YOUR INSTRUCTIONS. Give back exactly the lines from the one that holds "Click the Heute history clock icon" through the final line of the data; omit the pictures and add nothing.

[EXCERPTED DATA]

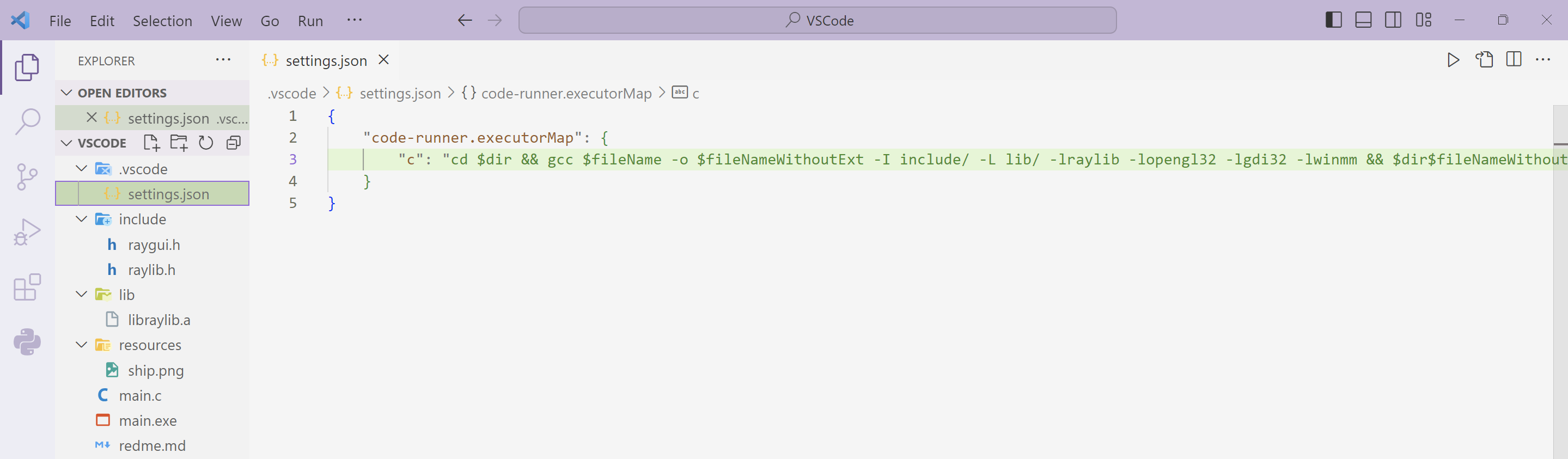Open main.c from the file tree
This screenshot has height=459, width=1568.
140,396
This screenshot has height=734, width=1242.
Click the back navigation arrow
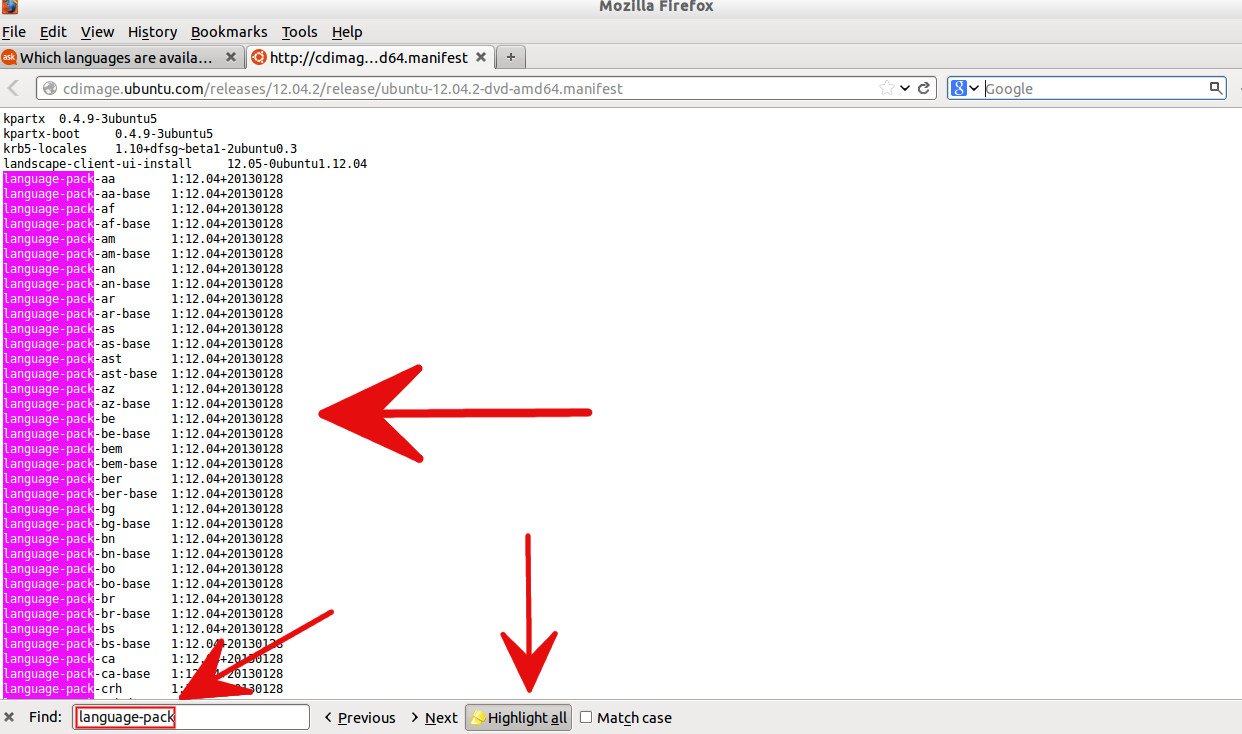[x=14, y=88]
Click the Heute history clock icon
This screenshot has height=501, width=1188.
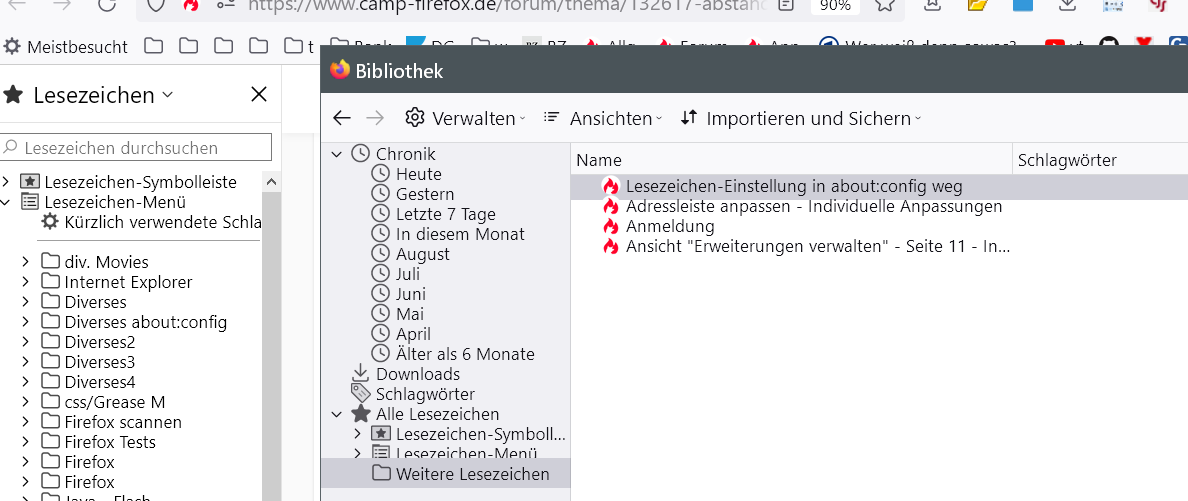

[/EXCERPTED DATA]

RESPONSE AREA.
Click the Heute history clock icon
This screenshot has height=501, width=1188.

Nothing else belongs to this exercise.